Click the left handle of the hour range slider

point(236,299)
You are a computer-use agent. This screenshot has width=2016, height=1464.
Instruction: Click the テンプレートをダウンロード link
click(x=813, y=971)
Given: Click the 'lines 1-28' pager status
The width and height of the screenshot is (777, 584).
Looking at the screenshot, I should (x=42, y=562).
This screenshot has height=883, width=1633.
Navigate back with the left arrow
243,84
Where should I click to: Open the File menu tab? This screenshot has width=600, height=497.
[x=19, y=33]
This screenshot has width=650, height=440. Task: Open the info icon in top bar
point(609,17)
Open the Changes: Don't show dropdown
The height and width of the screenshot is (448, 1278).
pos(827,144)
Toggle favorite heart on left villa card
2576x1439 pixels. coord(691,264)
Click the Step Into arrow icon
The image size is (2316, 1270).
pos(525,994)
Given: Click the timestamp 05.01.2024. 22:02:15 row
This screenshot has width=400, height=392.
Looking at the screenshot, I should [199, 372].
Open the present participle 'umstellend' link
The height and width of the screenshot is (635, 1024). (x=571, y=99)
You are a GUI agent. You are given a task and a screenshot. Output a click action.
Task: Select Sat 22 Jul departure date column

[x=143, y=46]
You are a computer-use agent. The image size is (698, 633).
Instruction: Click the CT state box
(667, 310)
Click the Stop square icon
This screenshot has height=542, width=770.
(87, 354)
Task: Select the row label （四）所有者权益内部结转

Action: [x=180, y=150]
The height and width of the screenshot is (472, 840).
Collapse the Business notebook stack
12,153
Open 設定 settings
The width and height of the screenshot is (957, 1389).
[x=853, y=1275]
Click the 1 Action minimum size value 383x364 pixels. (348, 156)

———

### Work instructions:
Copy out every line of the records above word for word.

### Task answer:
Click the left handle of the hour range slider

point(236,299)
You are a computer-use agent. This screenshot has width=2016, height=1464.
Instruction: Click the テンプレートをダウンロード link
click(x=813, y=971)
Given: Click the 'lines 1-28' pager status
The width and height of the screenshot is (777, 584).
Looking at the screenshot, I should (x=42, y=562).
This screenshot has height=883, width=1633.
Navigate back with the left arrow
243,84
Where should I click to: Open the File menu tab? This screenshot has width=600, height=497.
[x=19, y=33]
This screenshot has width=650, height=440. Task: Open the info icon in top bar
point(609,17)
Open the Changes: Don't show dropdown
The height and width of the screenshot is (448, 1278).
pos(827,144)
Toggle favorite heart on left villa card
2576x1439 pixels. coord(691,264)
Click the Step Into arrow icon
The image size is (2316, 1270).
pos(525,994)
Given: Click the timestamp 05.01.2024. 22:02:15 row
This screenshot has width=400, height=392.
Looking at the screenshot, I should [199, 372].
Open the present participle 'umstellend' link
The height and width of the screenshot is (635, 1024). (x=571, y=99)
You are a GUI agent. You are given a task and a screenshot. Output a click action.
Task: Select Sat 22 Jul departure date column

[x=143, y=46]
You are a computer-use agent. The image size is (698, 633).
Instruction: Click the CT state box
(667, 310)
Click the Stop square icon
This screenshot has height=542, width=770.
(87, 354)
Task: Select the row label （四）所有者权益内部结转

Action: [x=180, y=150]
The height and width of the screenshot is (472, 840).
Collapse the Business notebook stack
12,153
Open 設定 settings
The width and height of the screenshot is (957, 1389).
[x=853, y=1275]
Click the 1 Action minimum size value 383x364 pixels. (348, 156)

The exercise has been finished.